Durango y Gernika no son las mayores barbaridades perpetradas por el fascismo en la Guerra Civil. El 16 de marzo de 1938, un telegrama enviado desde Roma da la siguiente orden: "Para el general [Vicenzo] Velardi. Comience la acción violenta en Barcelona con un martilleo diluido en el tiempo". Ese 'martilleo diluido en el tiempo' insta a la Aviación Legionaria italiana, afincada en ese momento en bases de las Islas Baleares, a arrojar bombas a lo largo de tres días en la ciudad condal. "Cada dos horas", matiza Joan Villarroya, catedrático de Historia Contemporánea en la Universidad de Barcelona. Ni el ruido de las sirenas alertando de una nueva ofensiva evita la masacre: en el ataque mueren más de 1.000 personas y otros miles resultan heridos, y de ello da cuenta la propia República a través de un anuncio radiofónico: "El mayor número de víctimas ha correspondido fatalmente a niños inocentes". Pero los sublevados no sólo matan con ataques aéreos. También lo hacen con hambre para que la población civil se una a la causa franquista: entre bomba y bomba, los aviones de combate italianos dejan caer pan y tabaco. La intención: demostrar la fuerza y el éxito de los falangistas, pero también su benevolencia.
Para entonces, Mussolini ya conoce el potencial armamentístico que tiene a su disposición. Lo ha podido probar unas semanas antes en Alcañiz, un pueblo de Teruel que Franco arde en deseos de conquistar. El 3 de marzo del 38, otra orden tan escueta como fría da el aviso. En menos de dos minutos, la aviación fascista cubre la zona de humo y polvo con 160 bombas de 50 y 100 kilos. A los pocos días, los italianos entran triunfantes por las calles que ellos mismos han arrasado y ocupan Alcañiz durante unos meses. Hitler juega a lo mismo que Mussolini, y como 'Il Duce', ya ha tenido la oportunidad de conocer el poder del enorme arsenal militar que posee, pero quiere saber con todas las garantías el alcance y la potencia del mismo, y busca un nuevo objetivo: Albocàsser, Benassal, Ares del Maestrat y Vilar de Canes, cuatro pueblos de Castellón, se convierten en un banco de pruebas nazi. En ninguno hay objetivos militares evidentes, sólo población civil habitando pueblos libres del rastro de la guerra, cuenta Óscar Vives, miembro del Grupo para la Recuperación de la Memoria Histórica de Benassal. Son blancos perfectos para Hitler, que puede estudiar con suma precisión el efecto de su ataque militar. Allí pone a prueba los aviones stukas que atemorizarán a toda Europa meses después. Los nazis toma fotos completas desde el aire y sobre el terreno de los pueblos y de los puntos a atacar, tanto antes como después de la ofensiva. El experimento no tiene el éxito que la Legión Cóndor espera, pero acaba con la vida de más de cuarenta personas con metralla y 36 bombas y deja prácticamente inhabitables las cuatro zonas.
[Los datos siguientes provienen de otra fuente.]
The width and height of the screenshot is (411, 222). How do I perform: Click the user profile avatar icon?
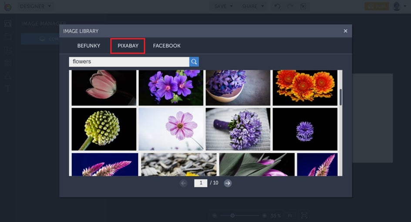pos(397,6)
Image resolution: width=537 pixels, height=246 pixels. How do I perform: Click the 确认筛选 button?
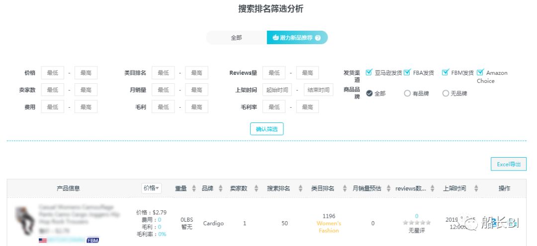click(x=267, y=129)
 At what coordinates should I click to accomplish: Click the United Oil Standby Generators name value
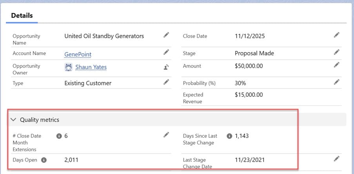tap(104, 36)
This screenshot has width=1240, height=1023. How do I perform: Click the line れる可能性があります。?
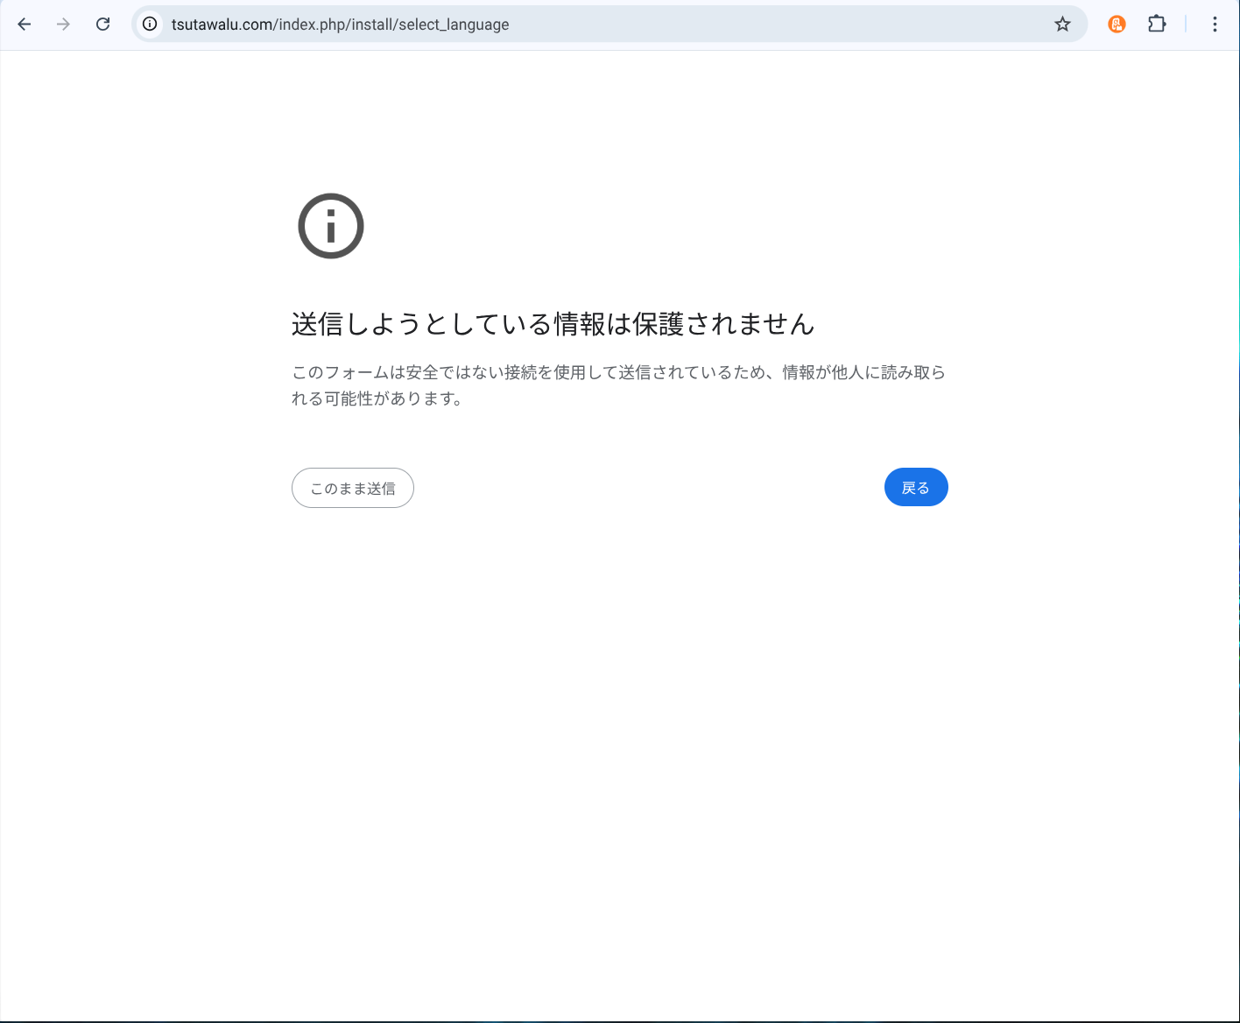[377, 399]
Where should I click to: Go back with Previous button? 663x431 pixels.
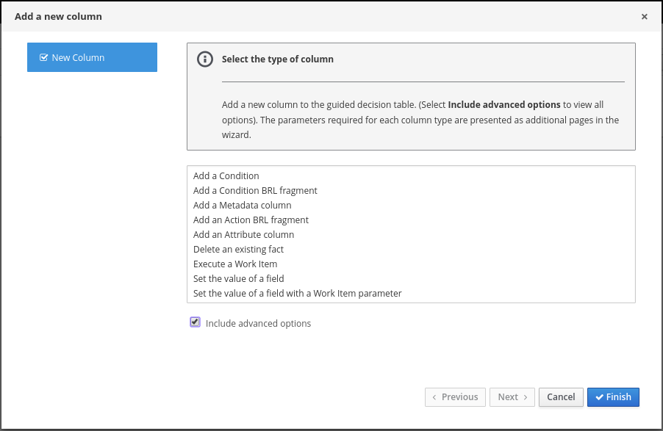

Las masacres perpetradas en numerosos pueblos españoles, unidas al servicio de protección y espionaje naval que realizan los nazis y al enorme contingente de soldados italianos que ayudan a los sublevados en varias de las batallas más importantes, suponen un factor clave en la victoria final de Franco sobre los republicanos. Aunque el ahora dictador había prohibido expresamente lanzar bombas contra la aviación civil, el nacionalsocialismo alemán y el fascismo italiano no tardan en desobedecer las órdenes. Y poco parece importarle a Franco, pues al término de la guerra elogia y premia la actuación de ambos países en la Guerra Civil. Enaltece especialmente la intervención alemana con la Legión Cóndor, llegando a premiar incluso a uno de los máximos responsable del escuadrón, el comandante Wolfram von Richthofen. Pero ahora toca rendir cuentas ante ambas potencias. Se ha puesto mucho dinero sobre la mesa, y tanto Alemania como Italia exigen los beneficios de haber librado una batalla ajena.
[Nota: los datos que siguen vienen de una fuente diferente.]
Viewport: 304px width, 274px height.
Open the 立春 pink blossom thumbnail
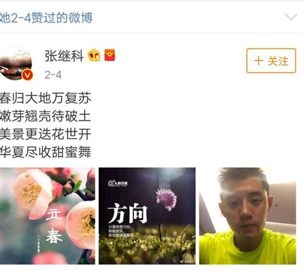tap(47, 216)
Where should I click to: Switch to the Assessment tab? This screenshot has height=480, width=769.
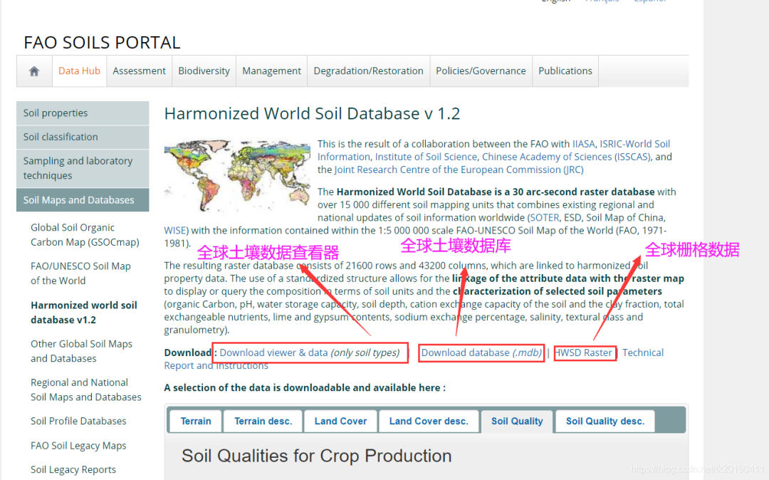tap(139, 71)
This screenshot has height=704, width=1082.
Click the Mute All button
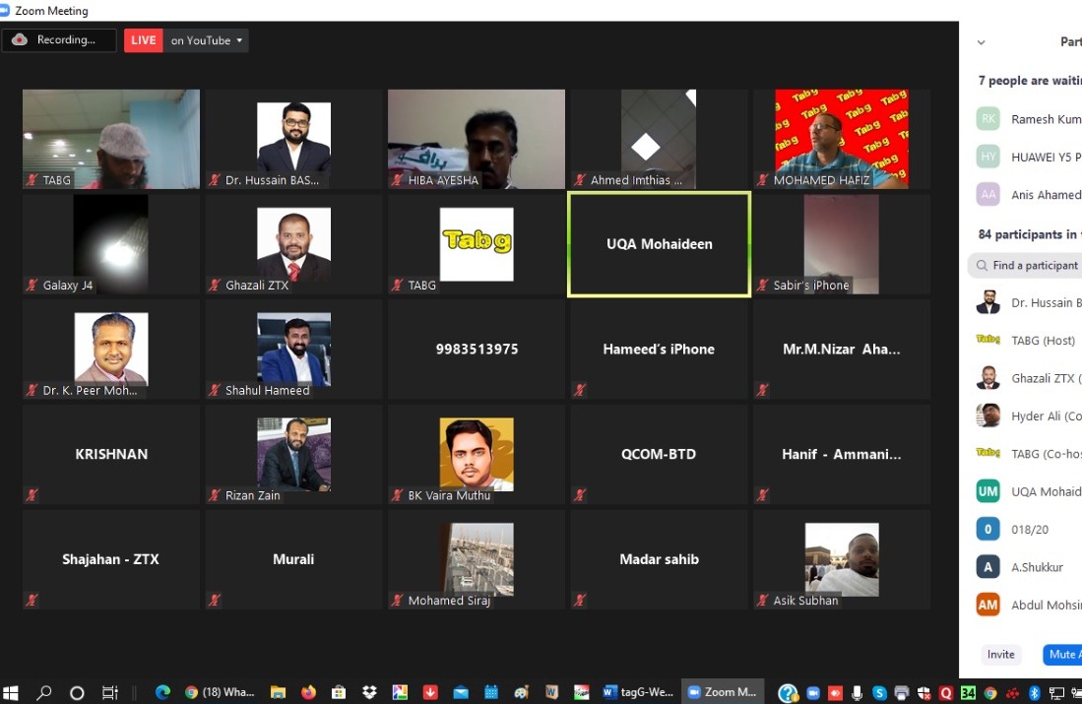pyautogui.click(x=1063, y=655)
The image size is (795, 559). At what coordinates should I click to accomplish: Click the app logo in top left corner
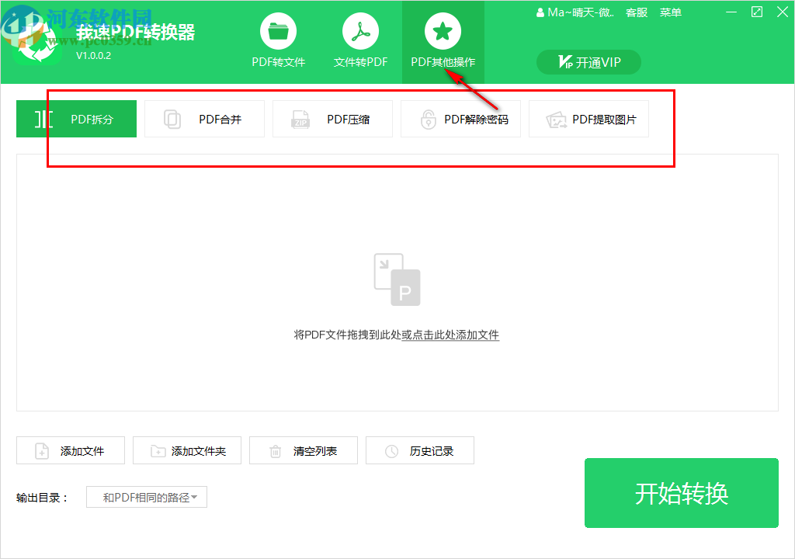tap(36, 37)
Las deudas de España con Hitler y Mussolini
Franco no solamente mira hacia otro lado con los bombardeos contra la población civil. También lo hace tras el fin de la guerra, cuando toca castigar a los enemigos del nuevo régimen franquista. Mientras en España se producen encarcelamientos injustificados, torturas y ejecuciones, miles de españoles son deportados a Alemania. Una vez más, el dictador debe agradecer al führer su intervención. Frente al exponencial aumento de prisioneros que toma el franquismo, que acaban hacinados en múltiples cárceles y campos de trabajo en los últimos meses de la contienda y los primeros años del franquismo, Franco decide enviar a otros tantos miles a las prisiones nazis. Hitler le vuelve hacer así el trabajo sucio a Franco: más de 9.300 españoles acaban en los campos de concentración del Tercer Reich, y allí unos 5.000 son torturados, asesinados en cámaras de gas y en otras pruebas militares o directamente ejecutados.
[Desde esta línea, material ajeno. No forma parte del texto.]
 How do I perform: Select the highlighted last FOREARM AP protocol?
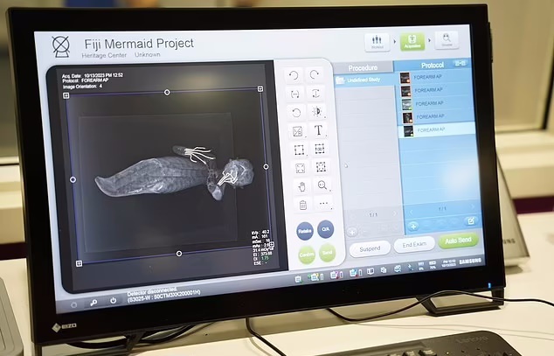point(437,130)
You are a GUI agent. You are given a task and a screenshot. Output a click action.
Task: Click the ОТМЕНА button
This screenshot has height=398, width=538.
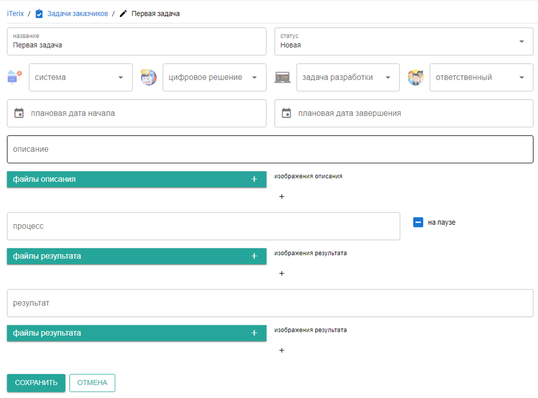(92, 383)
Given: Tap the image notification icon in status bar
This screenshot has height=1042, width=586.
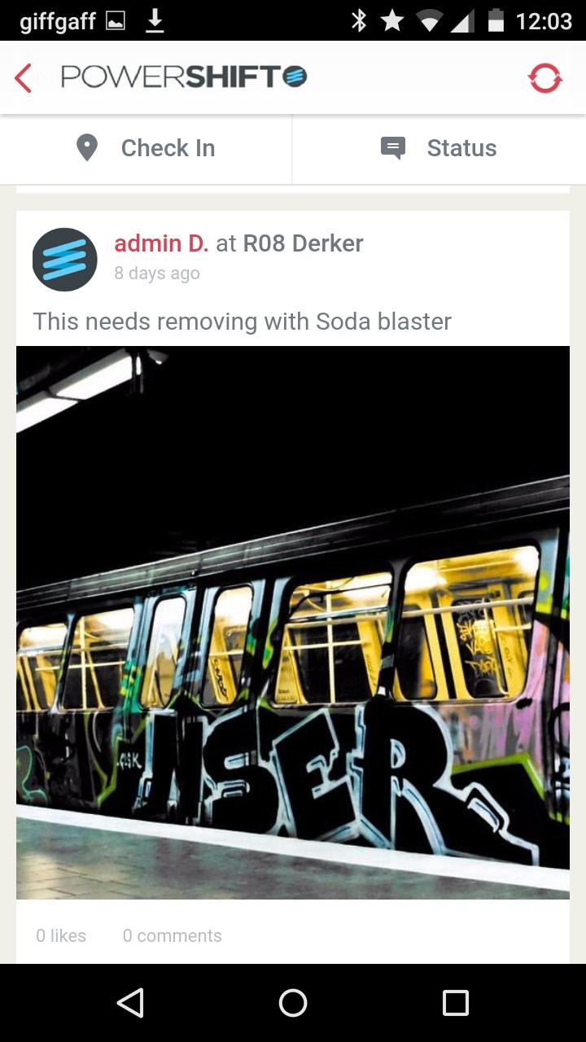Looking at the screenshot, I should pos(116,22).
Pero con el comienzo de la II Guerra Mundial, ni Hitler ni Mussolini están dispuestos a posponer ni un segundo más la deuda que ha adquirido Franco con ambas potencias. Alemania e Italia necesitan recuperar la inversión realizada en la Guerra Civil, conflicto que provoca que se acabe totalmente con las reservas de oro del Banco de España. Y según cuenta el investigador José Ángel Sánchez Asiaín en La financiación de la Guerra Civil española, si la II República paga "el coste de la Guerra Civil con cargo al ahorro que los españoles habían acumulado en el pasado", Franco decide hacerlo a costa de la recuperación del propio país y de los ciudadanos en los años posteriores, que coinciden con el comienzo de la guerra. "Los españoles se iban a ver obligados a dejar de consumir en los años sucesivos para satisfacer esa deuda de guerra", afirma Sánchez Asiaín.
El historiador Ángel Viñas cifra la deuda de Franco con Hitler y Mussolini en unos 6.000 millones de pesetas. La paradoja en este caso complica las relaciones entre Italia y Alemania poco después: aunque ha sido Mussolini quien más dinero y recursos ha invertido en la causa falangista, es Hitler quien acaba llevándose un porcentaje mucho mayor de los recursos naturales y minerales que les había prometido Franco. Incluso, en lo relativo a los prisioneros de guerra, Mussolini afea varias veces al nuevo régimen franquista que la mano de obra gratuita que debía recibir de España con el encarcelamiento de miles de republicanos o contrarios al fascismo es escasa en comparación a los prisioneros deportados a Alemania. A Mussolini no le habían advertido, pero a Hitler sí, y fueron sus propios oficiales durante el festival de Bayreuth: "Esta gente no es de fiar".